8

There is a C# function A(arg1, arg2) which needs to be called lots of times. To do this fastest, I am using parallel programming.

Take the example of the following code:

long totalCalls = 2000000;
int threads = Environment.ProcessorCount;

ParallelOptions options = new ParallelOptions(); 
options.MaxDegreeOfParallelism = threads;

Parallel.ForEach(Enumerable.Range(1, threads), options, range =>
{
    for (int i = 0; i < total / threads; i++)
    {
        // init arg1 and arg2
        var value = A(arg1, agr2);
        // do something with value
    }
});

Now the issue is that this is not scaling up with an increase in number of cores; e.g. on 8 cores it is using 80% of CPU and on 16 cores it is using 40-50% of CPU. I want to use the CPU to maximum extent.

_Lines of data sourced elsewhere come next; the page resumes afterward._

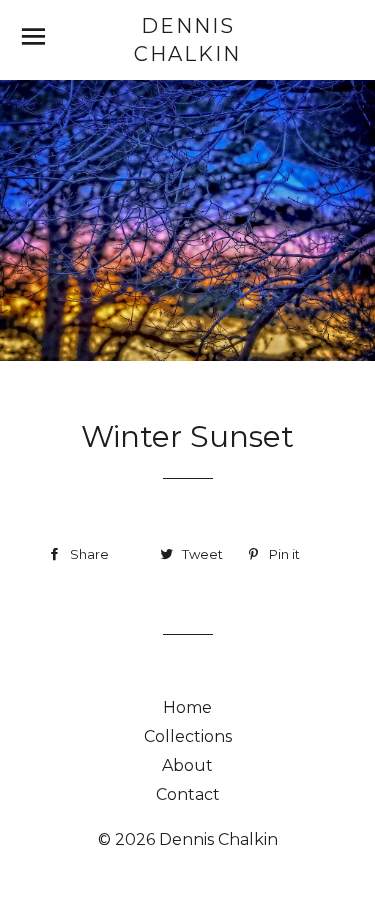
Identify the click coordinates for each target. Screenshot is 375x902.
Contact (188, 794)
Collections (188, 736)
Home (187, 707)
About (187, 765)
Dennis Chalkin (187, 40)
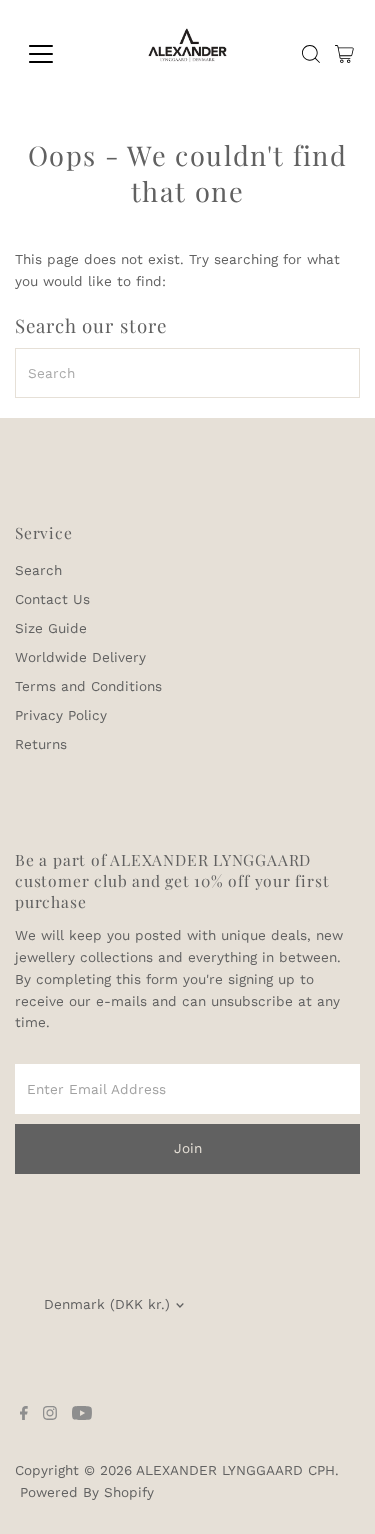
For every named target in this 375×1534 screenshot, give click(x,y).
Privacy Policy (61, 715)
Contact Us (52, 599)
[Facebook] (24, 1415)
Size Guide (51, 628)
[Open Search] (311, 54)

You may assume A(arg1, arg2) internally contains a complex calculation, but it doesn't have any IO or network-bound operations, and also there is no thread locking. What are other possibilities to find out which part of the code is making it not perform in a 100% parallel manner?

I also tried increasing the degree of parallelism, e.g.

int threads = Environment.ProcessorCount * 2;
// AND
int threads = Environment.ProcessorCount * 4;
// etc.

But it was of no help.

Update 1 - if I run the same code by replacing A() with a simple function which is calculating prime number then it is utilizing 100 CPU and scaling up well. So this proves that other piece of code is correct. Now issue could be within the original function A(). I need a way to detect that issue which is causing some sort of sequencing.

Ramesh Soni
  • 15,867
  • 28
  • 93
  • 113
  • 3
    wouldn't you be better off using `Task`s not `Parallel.ForEach`? you can then control the tasks and their number much better. – Liam Jul 07 '16 at 10:48
  • 2
    which os? are you running a release build without vshost.exe? is the process the only one running when you measure CPU usage? process priority? – Cee McSharpface Jul 07 '16 at 10:49
  • @dlatikay - Windows Server 2012. Yes, I am running release build and apart from default OS features this is the only program which is running. I haven't set the priority. Let me try that too. – Ramesh Soni Jul 07 '16 at 10:53
  • @Liam The Tasks API (Task or Parallel.For(Each)) implements thread pooling. As such shouldn't it be the case that using `MaxDegreeOfParallelism` should be just as effective as using multiple tasks? – Alexei Barnes Jul 07 '16 at 10:53
  • @Liam - will try this out and update you with result. – Ramesh Soni Jul 07 '16 at 10:54
  • Please check update 1. – Ramesh Soni Jul 07 '16 at 11:03
  • @AlexeiBarnes Does it? I don't knonw for certain. If it was Task(s) though I would know for certain as I would have control of all of the processing. If a helper method (which this is) doesn't seem to be doing what you'd expect then go back to basics and roll your own. – Liam Jul 07 '16 at 12:13
  • @Liam That would be `Thread` not `Task`. All of these are just helpers for base windows threads, but `Thread` is the most base, `Task` does not create a thread necessarily. http://stackoverflow.com/questions/13429129/task-vs-thread-differences – Alexei Barnes Jul 07 '16 at 12:15
  • You update seems ot imply that the issue lies within A(). Without seeing A() its hard to help. My guess is that A() utilises some kind of shared resource that is hoisted when put into the lambda directly – Liam Jul 07 '16 at 12:15
  • it worked finally and the problem was not within `A()` rather it has to to something with GC. Setting up `` worked. Very good finding for anyone stuck in similar situation. Thanks to @usr – Ramesh Soni Jul 08 '16 at 04:29

1 Answers1

6

You have determined that the code in A is the problem.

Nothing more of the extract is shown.